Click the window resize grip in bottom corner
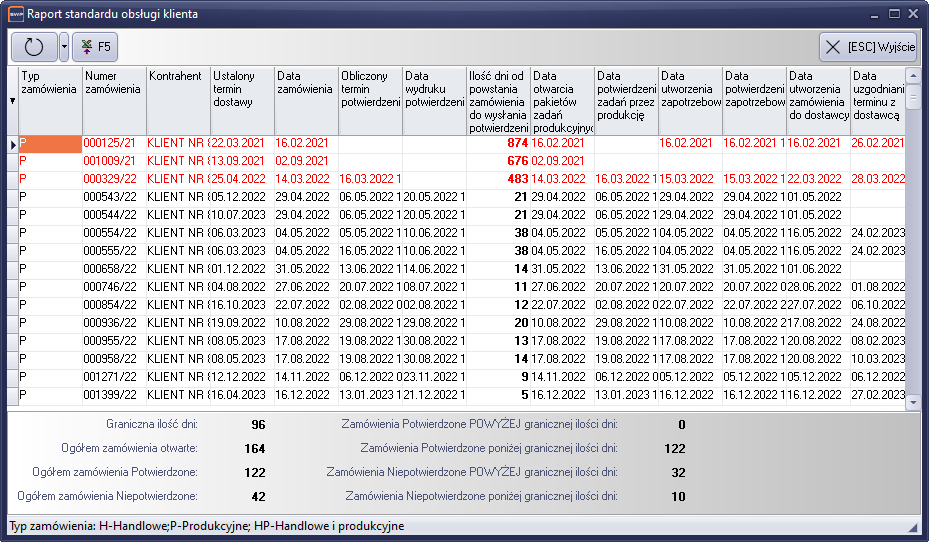The height and width of the screenshot is (542, 929). 912,527
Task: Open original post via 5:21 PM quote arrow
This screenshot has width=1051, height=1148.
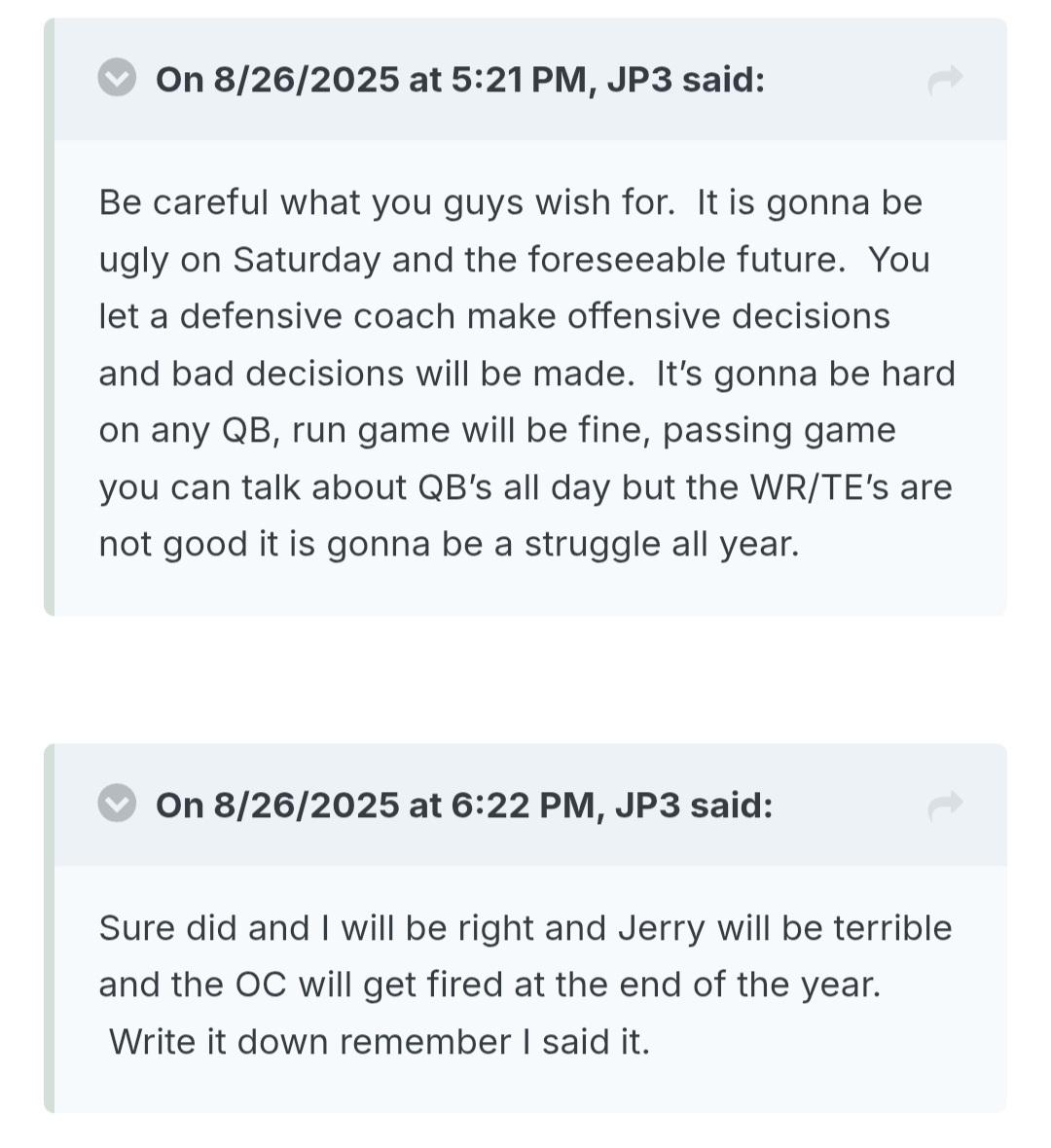Action: [945, 80]
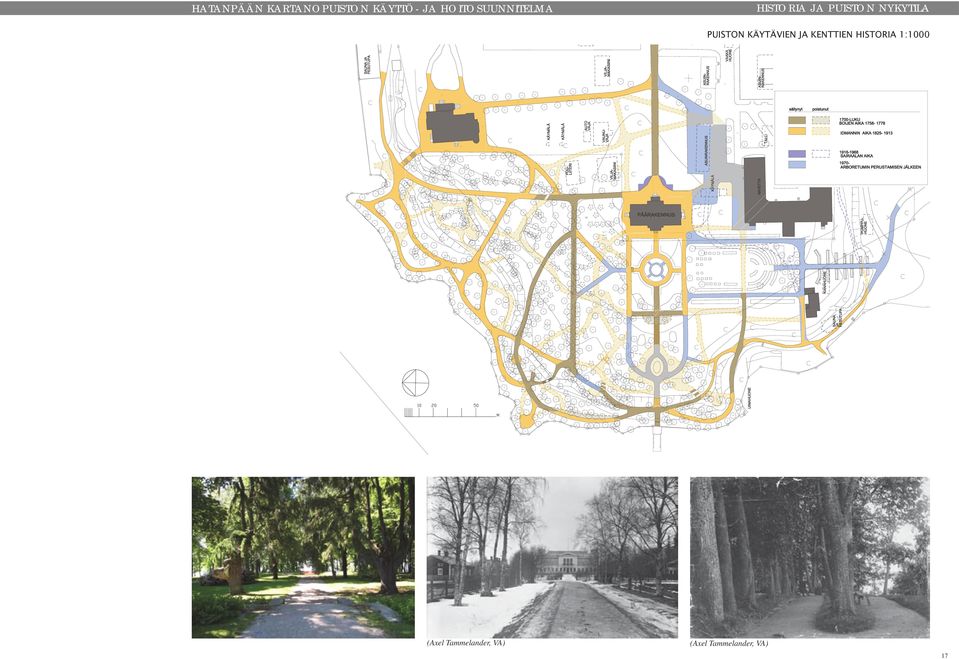Click the small dark building near blue paths
Viewport: 959px width, 659px height.
point(811,302)
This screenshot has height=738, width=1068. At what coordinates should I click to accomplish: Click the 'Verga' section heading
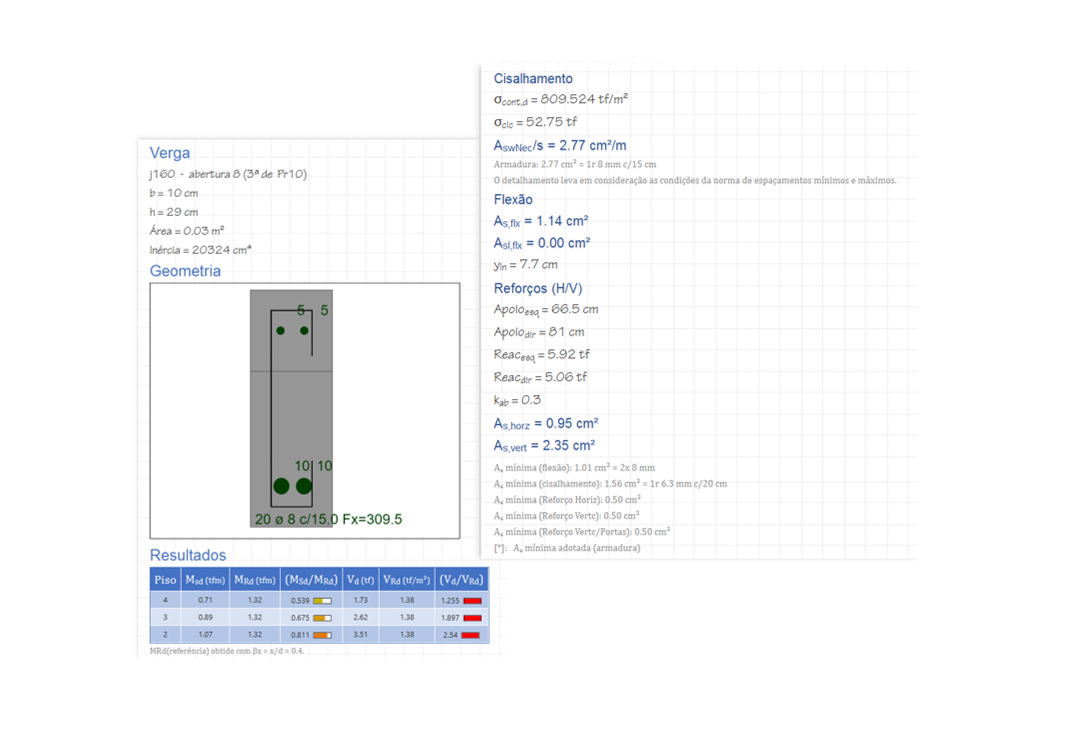point(169,153)
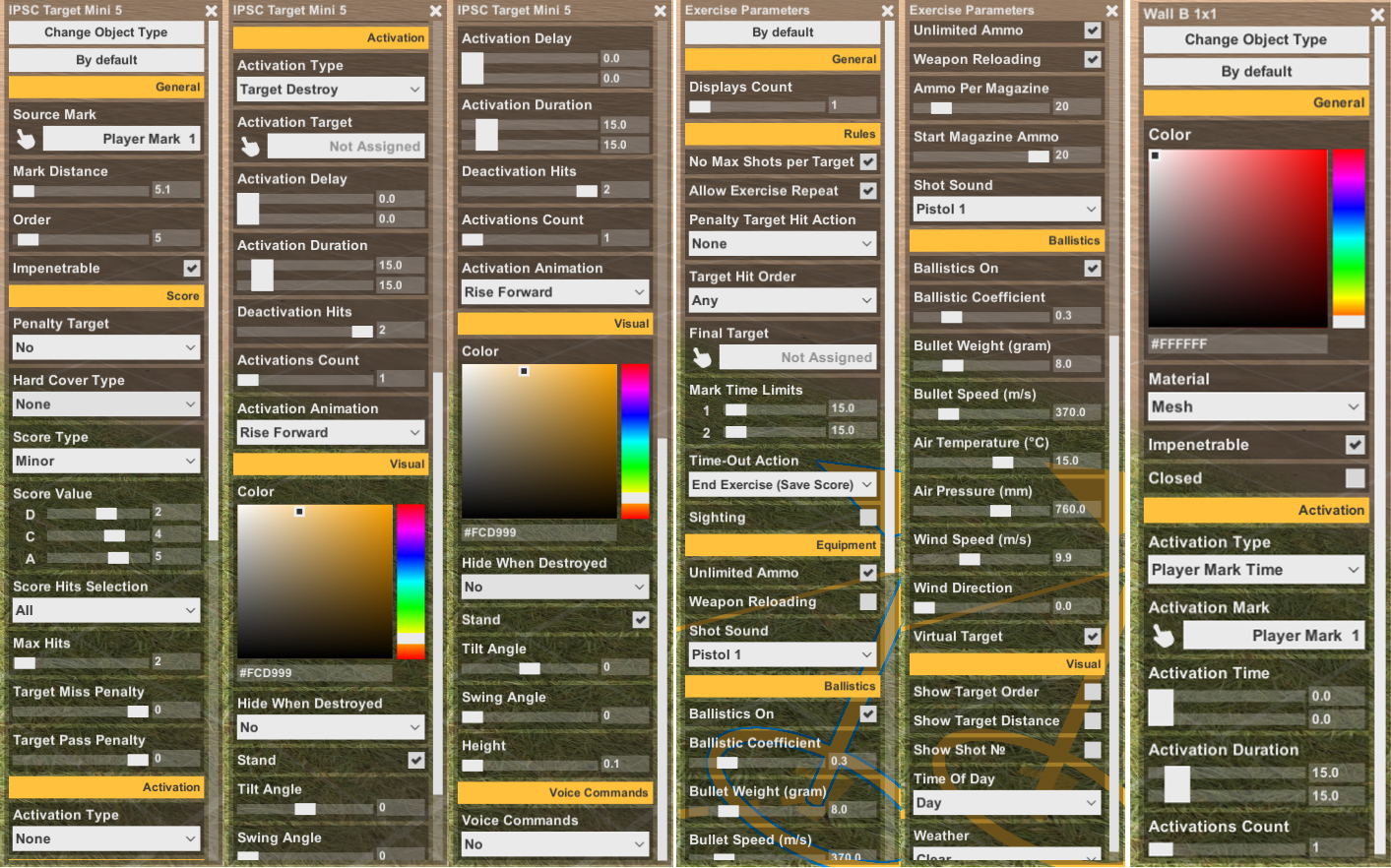The height and width of the screenshot is (868, 1391).
Task: Click the hand icon next to Activation Mark
Action: [x=1164, y=635]
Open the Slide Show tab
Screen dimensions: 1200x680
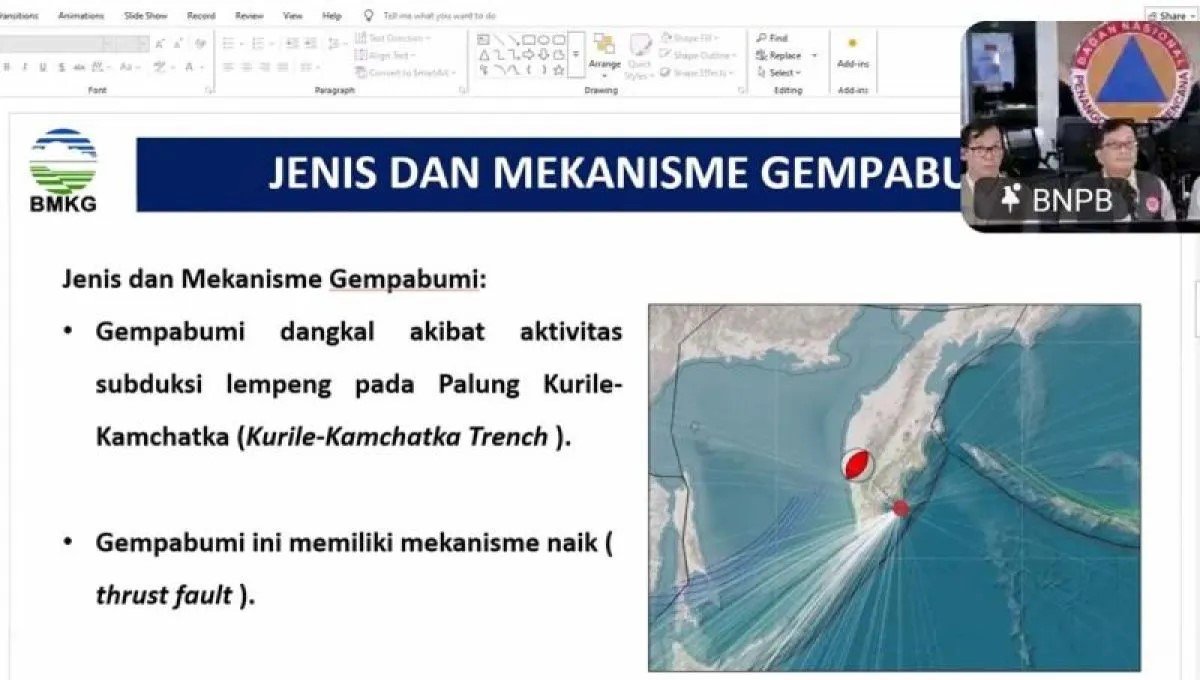[x=147, y=16]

## Activity
Starting with the line that contains "Task: Open original", print every remaining line of the records above, exactly as it stands. Do not print the pictures.

## Final answer
Task: Open original post via 5:21 PM quote arrow
This screenshot has width=1051, height=1148.
Action: [945, 80]
Click the small dark building near blue paths
Viewport: 959px width, 659px height.
point(811,302)
This screenshot has height=738, width=1068. At what coordinates should I click to accomplish: Click the 'Verga' section heading
point(169,153)
The height and width of the screenshot is (868, 1391).
Task: Click the hand icon next to Activation Mark
Action: [x=1164, y=635]
Open the Slide Show tab
Screen dimensions: 1200x680
[x=147, y=16]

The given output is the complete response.